=== Task to carry out ===
What lines below include the word "will"? Copy each one.
**** Material for this exercise
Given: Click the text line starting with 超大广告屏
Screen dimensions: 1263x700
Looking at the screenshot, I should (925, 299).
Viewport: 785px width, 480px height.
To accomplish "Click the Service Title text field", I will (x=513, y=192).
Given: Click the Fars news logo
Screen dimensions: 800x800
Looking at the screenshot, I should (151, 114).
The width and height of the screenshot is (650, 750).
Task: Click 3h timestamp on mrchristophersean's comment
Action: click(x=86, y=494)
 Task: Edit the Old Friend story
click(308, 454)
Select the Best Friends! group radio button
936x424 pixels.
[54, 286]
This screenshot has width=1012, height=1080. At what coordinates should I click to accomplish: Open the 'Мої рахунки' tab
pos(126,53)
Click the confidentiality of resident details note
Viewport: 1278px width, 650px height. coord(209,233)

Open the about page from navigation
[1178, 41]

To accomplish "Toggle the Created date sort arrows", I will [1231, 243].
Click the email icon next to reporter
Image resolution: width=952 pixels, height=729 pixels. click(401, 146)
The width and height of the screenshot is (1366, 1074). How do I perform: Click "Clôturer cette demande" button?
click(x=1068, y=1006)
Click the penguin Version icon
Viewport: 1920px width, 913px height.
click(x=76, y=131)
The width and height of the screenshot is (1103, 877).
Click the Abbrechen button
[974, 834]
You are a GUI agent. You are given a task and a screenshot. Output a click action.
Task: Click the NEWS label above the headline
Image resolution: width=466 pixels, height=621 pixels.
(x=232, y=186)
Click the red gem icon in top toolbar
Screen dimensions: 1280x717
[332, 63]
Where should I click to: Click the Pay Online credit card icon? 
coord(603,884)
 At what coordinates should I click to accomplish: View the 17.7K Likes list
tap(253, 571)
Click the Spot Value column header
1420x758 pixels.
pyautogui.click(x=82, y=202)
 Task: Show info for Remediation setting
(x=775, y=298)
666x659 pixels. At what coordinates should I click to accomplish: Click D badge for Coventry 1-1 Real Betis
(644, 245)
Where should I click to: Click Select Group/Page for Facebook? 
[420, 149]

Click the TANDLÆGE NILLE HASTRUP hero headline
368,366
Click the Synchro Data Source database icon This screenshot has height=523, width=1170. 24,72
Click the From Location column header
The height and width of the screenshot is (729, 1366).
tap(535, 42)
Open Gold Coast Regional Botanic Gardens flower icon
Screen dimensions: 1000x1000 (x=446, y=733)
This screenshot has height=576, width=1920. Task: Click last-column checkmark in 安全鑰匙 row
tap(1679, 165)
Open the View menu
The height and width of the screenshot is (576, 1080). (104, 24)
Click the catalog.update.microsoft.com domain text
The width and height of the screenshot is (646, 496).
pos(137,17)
********
=== Exercise solution ===
To accomplish "Click the Service Title text field", I will (x=513, y=192).
To accomplish "Toggle the Created date sort arrows", I will [1231, 243].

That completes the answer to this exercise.